Two days camping by Lake Naramata in the Minakami region of Japan…
Inspired by the “Shot on iPhone” ads one sees all over the place, as well great posts (such as this Iceland travelogue) by photographers shooting entirely with their iPhones, we tried shooting and processing this entire trip with just our iPhone 7 Plus1.
This was a natural step in lightening our load out after our previous experiments with processing RAW files entirely on an iPad and ditching our DSLRs/mirrorless setups for the compact Sony RX10m3 bridge camera - we’ll share more of our thoughts on the tradeoffs one makes with iPhone-only photography and some of our workflows in a separate upcoming post.

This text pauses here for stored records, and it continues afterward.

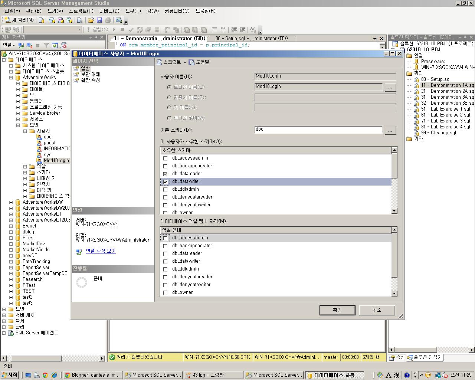Execute the query using the 실행(X) toolbar icon

click(99, 29)
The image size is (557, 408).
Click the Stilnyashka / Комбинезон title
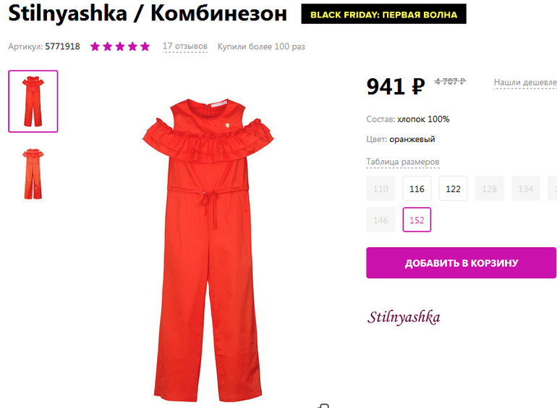point(148,14)
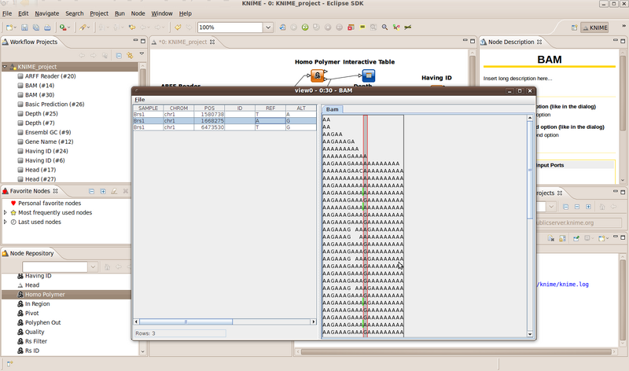Click the Homo Polymer node on the canvas
The height and width of the screenshot is (371, 629).
coord(318,75)
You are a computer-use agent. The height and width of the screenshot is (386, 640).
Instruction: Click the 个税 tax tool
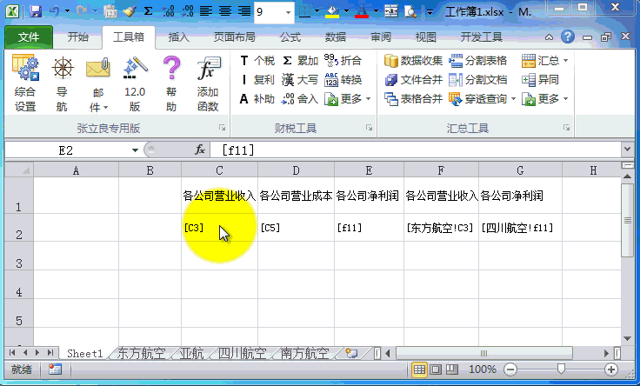[257, 61]
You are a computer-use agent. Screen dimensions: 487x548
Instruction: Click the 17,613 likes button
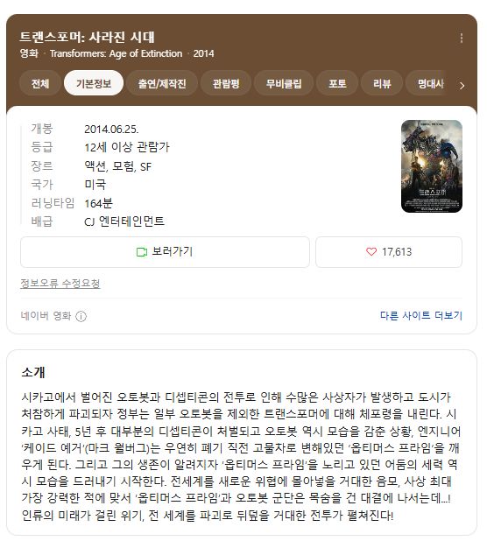click(389, 252)
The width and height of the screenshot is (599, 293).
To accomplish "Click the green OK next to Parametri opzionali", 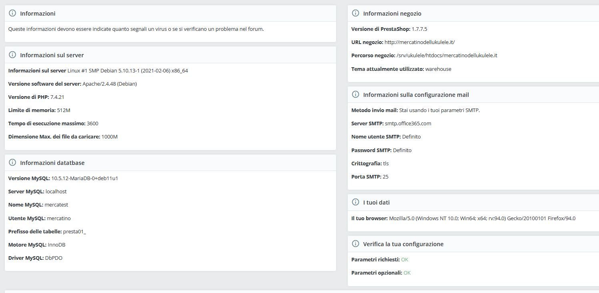I will coord(407,273).
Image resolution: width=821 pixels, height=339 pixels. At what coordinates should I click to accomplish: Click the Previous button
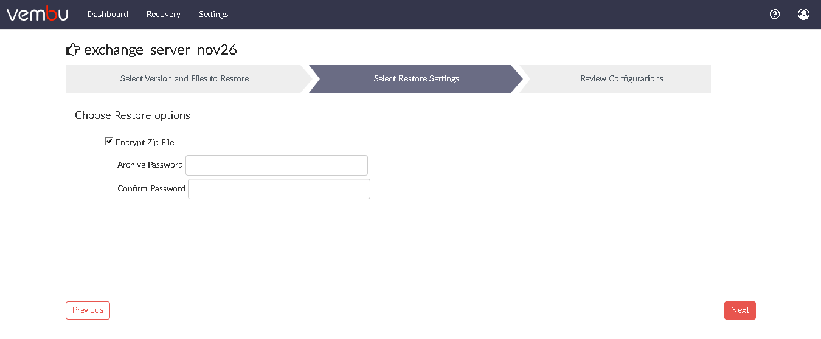(x=88, y=310)
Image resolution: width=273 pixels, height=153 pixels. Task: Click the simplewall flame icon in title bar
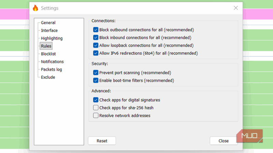pos(35,8)
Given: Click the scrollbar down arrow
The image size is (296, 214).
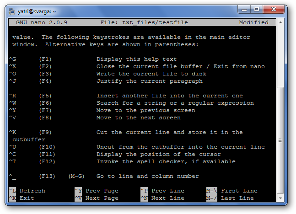Looking at the screenshot, I should click(x=280, y=198).
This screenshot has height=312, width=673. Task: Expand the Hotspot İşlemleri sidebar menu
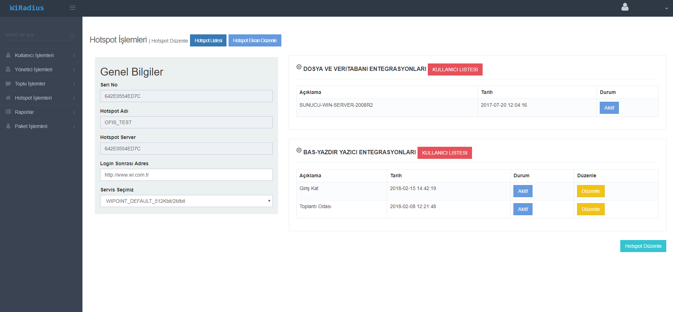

As for the trip itself, it was a good escape from the oppressive heatwave that blankets Tokyo every summer, however it rained pretty much non-stop for the entirety of the trip, meaning that we unfortunately got no respite from the humidty.
On the plus side, the weather resulted in some fairly dramatic clouds and early morning mists rolling over the countryside, with the views making up for the muddy, sweaty, soaking wet hikes.
All in all, not a bad way to spend the holidays.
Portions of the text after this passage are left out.